Śpiewak o PO: Na złodzieju czapka gore. Wciąż mamy państwo z tektury

Dodano: 
Jan Śpiewak
Jan ŚpiewakŹródło:PAP / Paweł Supernak
Można się zastanawiać, dlaczego tych postępowań jest tak mało. Dlaczego nie mają zarzutów najwyżsi urzędnicy Hanny Gronkiewicz-Waltz. Jestem jedyną osobą, która za aferę reprywatyzacyjną została skazana. To absolutna kompromitacja polskiego państwa – mówi portalowi DoRzeczy.pl Jan Śpiewak, lider stowarzyszenia Wolne Miasto Warszawa.

Lewica zgłosiła projekt uchwały upamiętniającej 10. rocznicę zamordowania działaczki lokatorskiej Jolanty Brzeskiej. Platforma zablokowała uchwałę. Według lewicy była to jedyna formacja przeciwna uchwale. Przedstawiciele PO tłumaczą, że to nie prawda, a chodzi im jedynie o treść uchwały, która w ich odczuciu jest niedopuszczalna. Co pan o tym sądzi?

Jan Śpiewak: Nie wiem, jakie są intencje, ale wiem, jaki jest skutek tego działania. A skutek jest taki, że uchwała upamiętniająca dziesiątą rocznicę śmierci Jolanty Brzeskiej najprawdopodobniej nie zostanie uchwalona. I najbardziej obciąża to Platformę Obywatelską, a więc formacje, która jest umoczona w aferę reprywatyzacyjną.

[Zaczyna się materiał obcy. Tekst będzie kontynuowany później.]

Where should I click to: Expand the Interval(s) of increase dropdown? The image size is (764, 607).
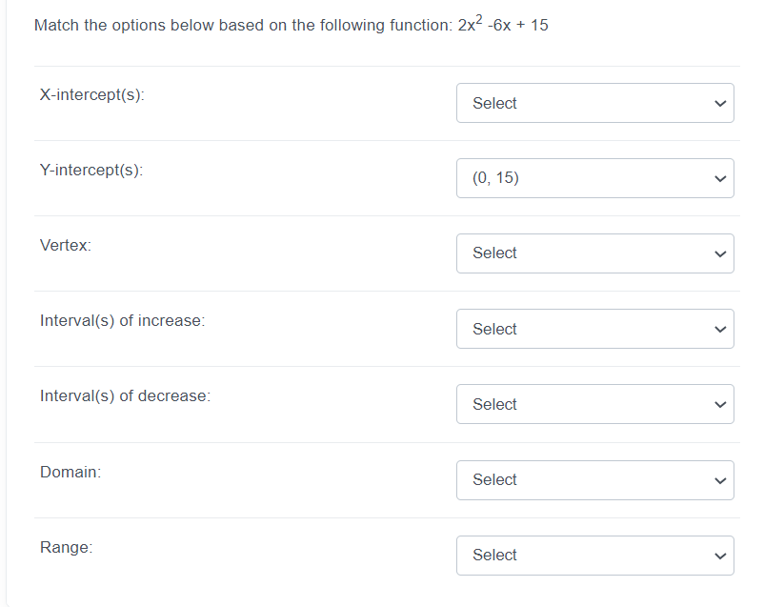coord(594,329)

Ta obciąża chyba całą klasę polityczną, a nie tylko PO.

Oczywiście wszystkie partie obecne w parlamencie są w aferę reprywatyzacyjną umoczone. Jednak Platforma Obywatelska najbardziej. Jak widać, na złodzieju czapka gore i to działanie jest jakimś elementem wybielania się. Nie chcą przeprosić, nie chcą wyraźnie przyznać jak było.

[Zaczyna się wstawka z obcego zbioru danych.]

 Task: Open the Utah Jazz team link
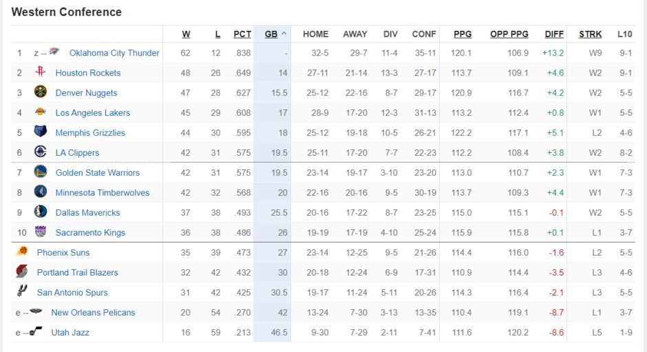(x=70, y=332)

1 marca minie dziesięć lat od zamordowania Jolanty Brzeskiej. Kilka lat temu wydawało się, że coś drgnęło. Tymczasem śledztwo się przedłuża, nie słyszymy o jego bliskim zakończeniu.

Nie wiem, dlaczego organa ścigania nie są w stanie tych sprawców znaleźć. Oczywiście to, co zrobiono w pierwszych miesiącach po morderstwie, działania policji i prokuratury na pierwszym etapie śledztwa, powinno skończyć się pociągnięciem do odpowiedzialności winnych zaniedbań. A były one nieprawdopodobne – niezabezpieczone monitoringi, bilingi, brak przesłuchania przez całe lata świadków. Ja sobie zdaję sprawę, że po 10 latach może być trudno ustalić dokładne okoliczności zbrodni, bo pierwsze godziny po zabójstwie są kluczowe. Jednak fakt, że sprawcy tej zbrodni chodzą bezkarni, a winni zaniedbań nie zostali pociągnięci do odpowiedzialności, jest załamujący. Pokazuje, że ciągle mamy państwo z tektury.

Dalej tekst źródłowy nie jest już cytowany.